#### PASSAGE ####

Patent Application
20250017706
This application claims priority to European patent application No. 23185133.8 filed on Jul. 12, 2023, which disclosure is incorporated herein by reference in its entirety.
The present invention relates to a heat treatment furnace for a dental object and a method for determining a height of a dental object in a heat treatment furnace.
Up to now, the height of dental objects in dental heat treatment furnaces could only be determined when they were warm and using an infrared camera. In addition, the dental objects are limited to muffles or dental restorations.
The size of dental objects determines the working area for the infrared camera. Accordingly, information about the size of the dental objects can be of interest already when they are placed in the furnace, before they reach a certain temperature to be seen by the infrared camera. If too many dental objects are arranged in the heat treatment furnace, they will cover each other.
US20150010876 and 20140336805 are directed to dental devices and are herein incorporated by reference.
It is the technical task of the present invention to detect the height of a dental object within a heat treatment furnace.
This task is solved by subject matter according to the independent claims. Technically advantageous embodiments are the subject matter of the dependent claims, the description and the drawings.
According to a first aspect, this technical task is solved by a heat treatment furnace for a dental object, comprising an electronic camera for generating an image data set of the dental object within a firing chamber; and an evaluation device for determining a height and/or geometric dimension of the dental object on the basis of the image data set. Using the electronic image camera as an imaging sensor, it is possible to determine the height of the dental object in the heat treatment furnace independently of the heat. The heat treatment furnace can also comprise several cameras.
In a technically advantageous embodiment of the heat treatment furnace, the electronic camera is arranged such that the dental object can be recorded laterally or the dental objects can be recorded laterally. This provides the technical advantage, for example, that the height of the dental object can be determined with high accuracy.
In another technically advantageous embodiment of the heat treatment furnace, the electronic camera is an RGB camera, a black-and-white camera or an infrared camera. This provides the technical advantage, for example, that particularly suitable cameras are used to generate the image data set.
In another technically advantageous embodiment of the heat treatment furnace, the electronic camera is arranged statically.
This provides the technical advantage, for example, that a simple design of the heat treatment furnace is achieved.
In another technically advantageous embodiment of the heat treatment furnace, the camera is arranged in a movable furnace head and/or the camera is rotatably arranged on the furnace head. Another possibility is that the camera can rotate on the furnace head or that the camera position is variable at a certain height. This provides the technical advantage, for example, that the dental object can be easily measured from different positions.

#### AVAILABLE DATA ####

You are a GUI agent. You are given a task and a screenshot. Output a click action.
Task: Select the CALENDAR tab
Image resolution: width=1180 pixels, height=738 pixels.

####

§ PROBLEMS AND TASKS
1 – Rewrite everything in the patent application from "It is the technical" down to "and the drawings.", changing "technical task" to "technical objective".
2 – Extend the patent application on the dental heat treatment furnace with the text that comes after its last sentence.
The data plays no part in this.

§ RESPONSES TO THE EXERCISE
1 –
It is the technical objective of the present invention to detect the height of a dental object within a heat treatment furnace.
This task is solved by subject matter according to the independent claims. Technically advantageous embodiments are the subject matter of the dependent claims, the description and the drawings.

2 –
In another technically advantageous embodiment of the heat treatment furnace, the heat treatment furnace comprises an infrared lamp arranged to generate a heat curtain behind the dental object. This provides the technical advantage, for example, that the dental objects remain cooler than the background, allowing the infrared camera to see the dental objects with high sharpness.
In another technically advantageous embodiment of the heat treatment furnace, the heat treatment furnace comprises a position detection device for detecting a position of the furnace head. This provides the technical advantage, for example, that the image section can be changed by positioning the camera on the movable furnace head.
In another technically advantageous embodiment of the heat treatment furnace, the position detection device is configured to determine an opening angle of the furnace head. This provides the technical advantage, for example, that the height of the dental object can be calculated with high accuracy.
In another technically advantageous embodiment of the heat treatment furnace, the heat treatment furnace comprises a light source for illuminating the dental object. This provides the technical advantage, for example, that the image data set can be generated with a high image quality.
In another technically advantageous embodiment of the heat treatment furnace, the evaluation device is configured to determine a volume, a mass, a material and/or a size of the dental object on the basis of the image data set. This provides the technical advantage, for example, that a complete geometry measurement of the dental object can be carried out in the dental heat treatment furnace.
In another technically advantageous embodiment of the heat treatment furnace, the heat treatment furnace comprises a grid with lines for determining the height of the dental object. This provides the technical advantage, for example, that the height, zone and position of the dental object can be determined with high accuracy using the defined grid.
In another technically advantageous embodiment of the heat treatment furnace, the evaluation device is configured to integrate a virtual grid into the image data set. This provides the technical advantage, for example, that the dental object can be measured with different grids.
According to a second aspect, this technical task is solved by a method for determining a height of a dental object in a heat treatment furnace, comprising the steps of generating an image data set of the dental object within a firing chamber with an electronic camera; and determining a height and/or geometric dimension of the dental object on the basis of the image data set. The method achieves the same technical advantages as the heat treatment furnace.
In a technically advantageous embodiment of the method, an opening angle of a furnace head in which the camera is arranged is detected or a grid of the heat treatment furnace is detected. This also provides the technical advantage, for example, that the height of the dental object can be calculated with high accuracy.
In another technically advantageous embodiment of the method, the dental object is illuminated by a light source. This also provides the technical advantage, for example, that the image data set can be generated with a high image quality.
Exemplary embodiments of the invention are shown in the drawings and are described in more detail below, in which:
The dental object 101 is arranged on a firing surface 111 as a firing tray, which is formed by a silicon carbide disk, a silicon nitride firing tray or a honeycomb tray. The electronic camera 103 is arranged diagonally above the dental object 101 inside a hinged furnace head 109.
An evaluation device 105 is used to determine a height of the dental object 101 on the basis of the image data set 107. For this purpose, the evaluation device 105 comprises a processor which can be used to process and analyze the image data set and a digital memory in which the image data set and programs are stored.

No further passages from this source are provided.